Leave out every picture, and restate word for word only the lines from the one containing "You are a GUI" through the end of the material.
:: RECORDS FOR PROCESSING
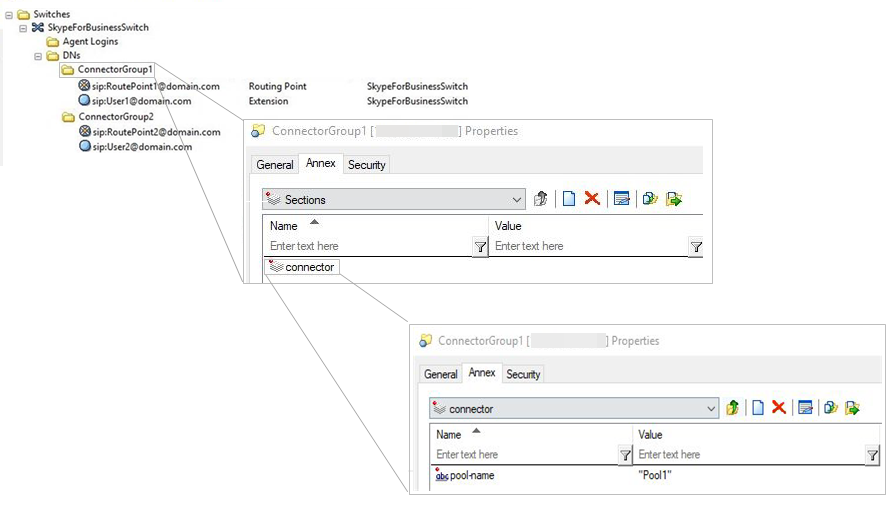Click the red Delete icon in Sections toolbar
Viewport: 895px width, 517px height.
(x=592, y=199)
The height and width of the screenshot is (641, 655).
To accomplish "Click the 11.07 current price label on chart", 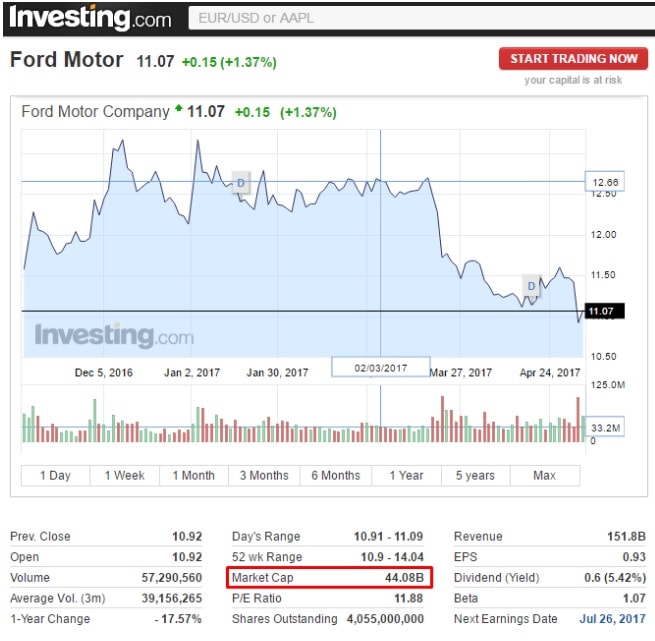I will (x=603, y=312).
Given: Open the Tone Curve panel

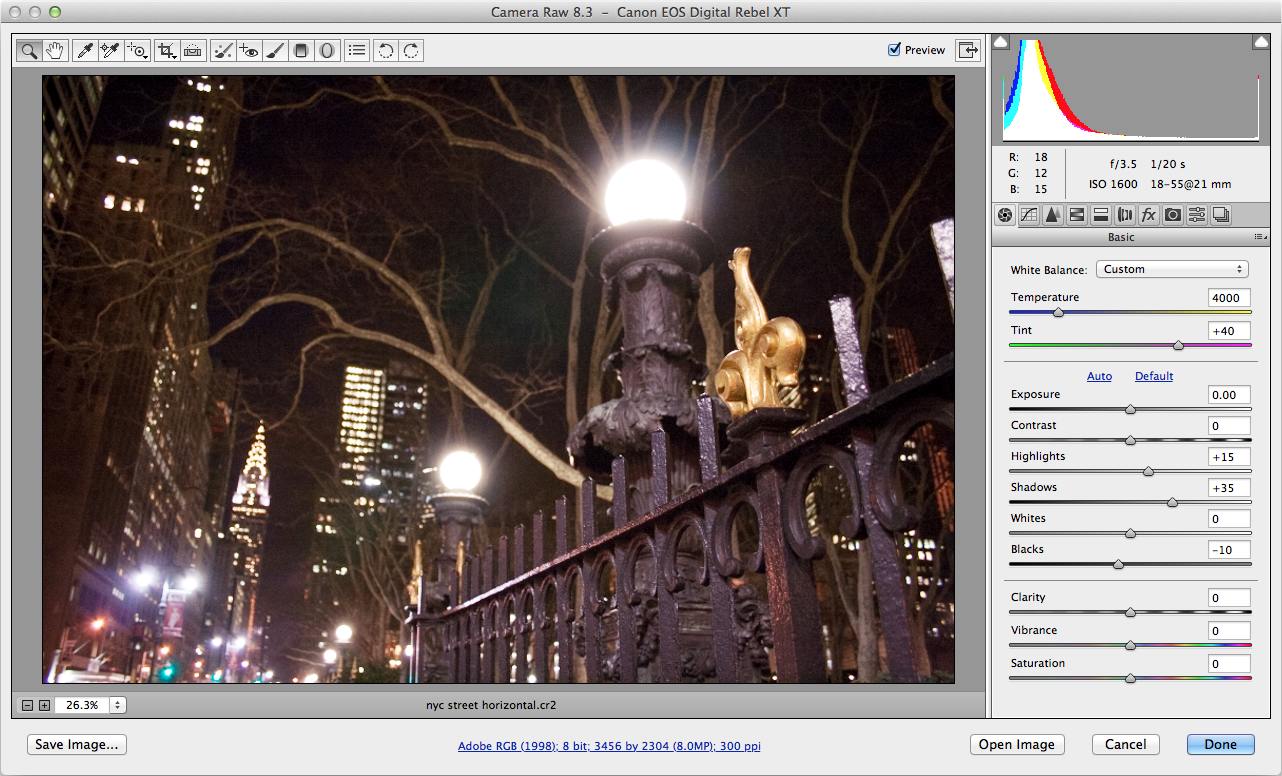Looking at the screenshot, I should [1028, 214].
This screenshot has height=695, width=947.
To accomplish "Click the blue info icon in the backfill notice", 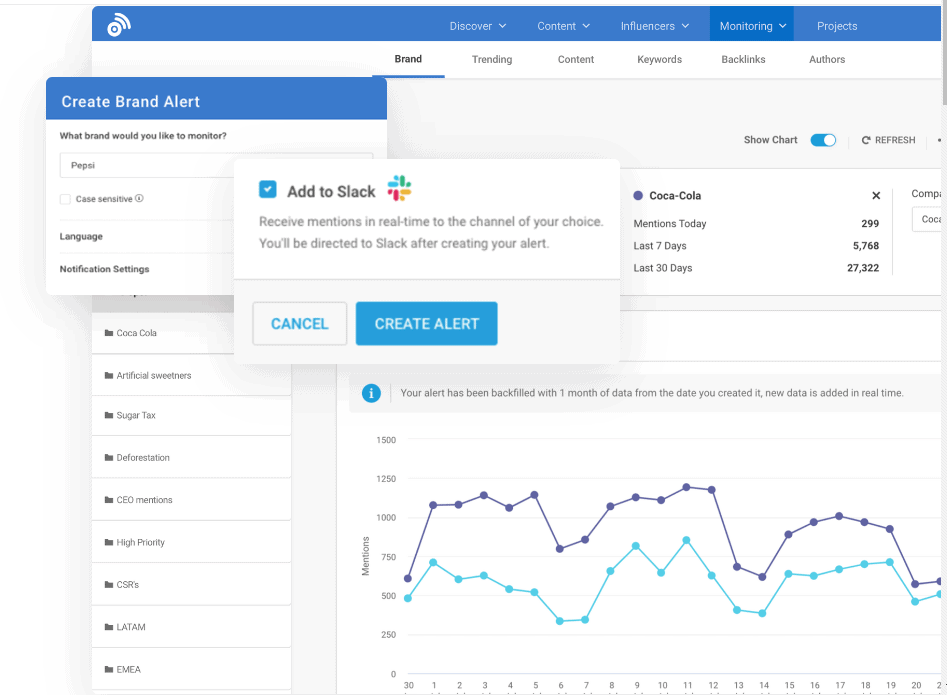I will pos(371,393).
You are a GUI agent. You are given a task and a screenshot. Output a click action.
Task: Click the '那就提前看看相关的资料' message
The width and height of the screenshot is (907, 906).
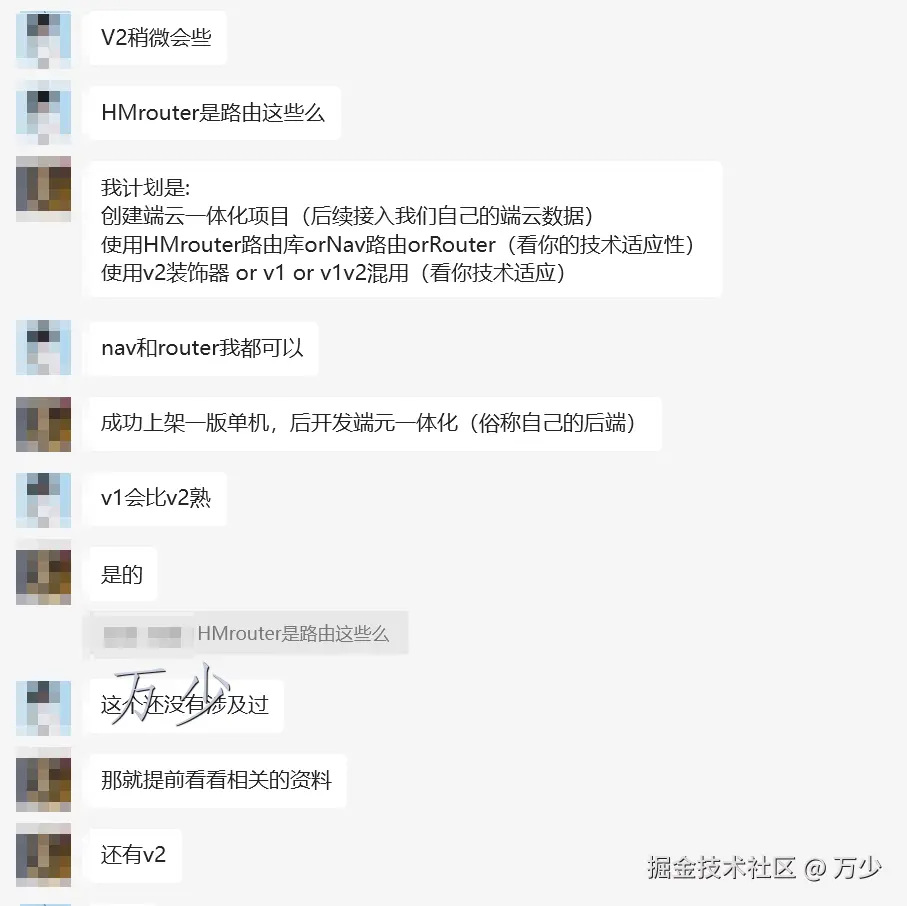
::::
- [ANSWER]
You are a GUI agent. You are given a task and a screenshot. Output a click action.
Task: Click the '那就提前看看相关的资料' message
The width and height of the screenshot is (907, 906).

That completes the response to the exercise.